One of these affiliates is the Ketchikan Community Foundation (KCF), a funder that recently awarded its fourth round of community grants. For 2019, KCF gave approximately $20,000 to eight local nonprofits. This brings the group’s total to around $82,000, in support of 29 organizations since inception. While these figures may pale in comparison to what its parent foundation is doing, these are very targeted local grants that people see put into action close to home.
KCF has lately focused on homeless individuals, people with disabilities, youth, and seniors. In support of the most vulnerable populations in Ketchikan, the funder awarded grants to groups including First City Homeless Shelter, Women in Safe Homes, and Southeast Alaska Independent Living. Other funded causes include cancer support classes, a summer camp for kids, and Sunday dinners for the hungry. Funding has trended towards basic needs, with grants ranging from $1,000 to $4,000 for nonprofits, tribal entities, schools, and faith-based groups. However, some grants have been as high as $7,000.

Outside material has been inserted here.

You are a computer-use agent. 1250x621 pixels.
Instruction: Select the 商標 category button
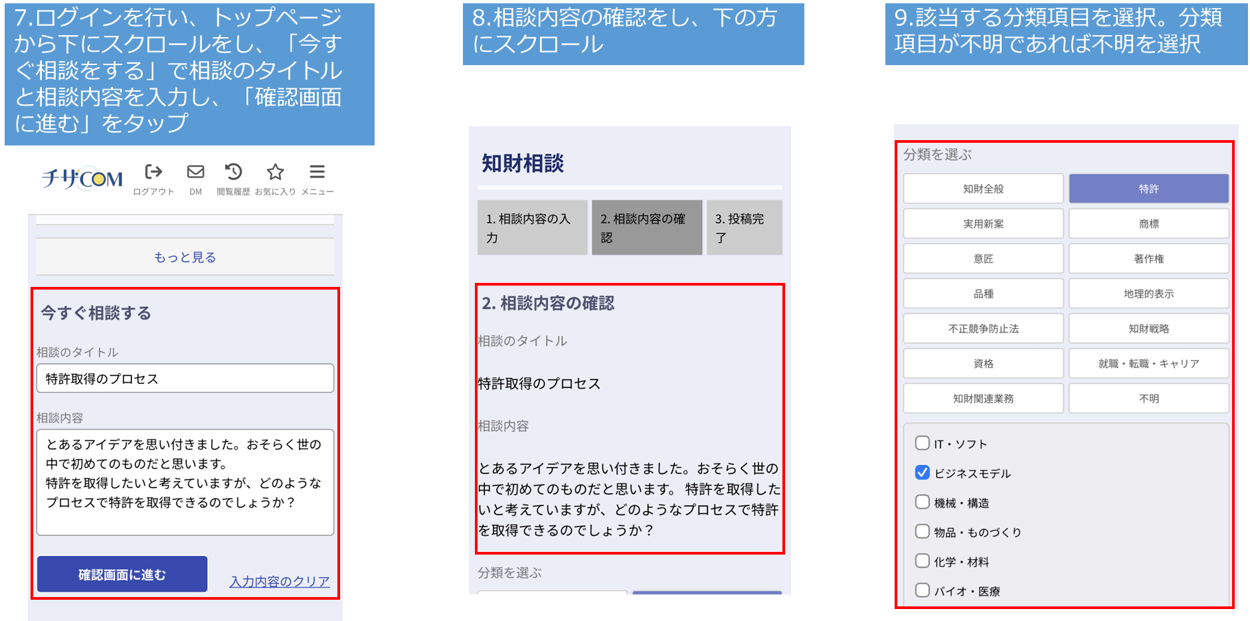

Overall, KCF looks to use its money to honor the region’s cultural diversity and support multiple generations of citizens. Meanwhile, donations to KCF’s unrestricted endowment help the affiliate funder earn a 1:1 match of $185,000 and an additional annual gift of $5,000 from the Rasmussen Foundation and the Alaska Community Foundation—an arrangement set for 2017 through 2020.
Related: Alaska Community Foundation
KCF funding rotates across three themes: youth, community enrichment, and physical/emotional support. KCF and the other affiliate community foundations in Alaska are accessible to local grantseekers and welcome contact to the local advisory boards at any time. We expect to see the next KCF competitive grant cycle open in early 2020.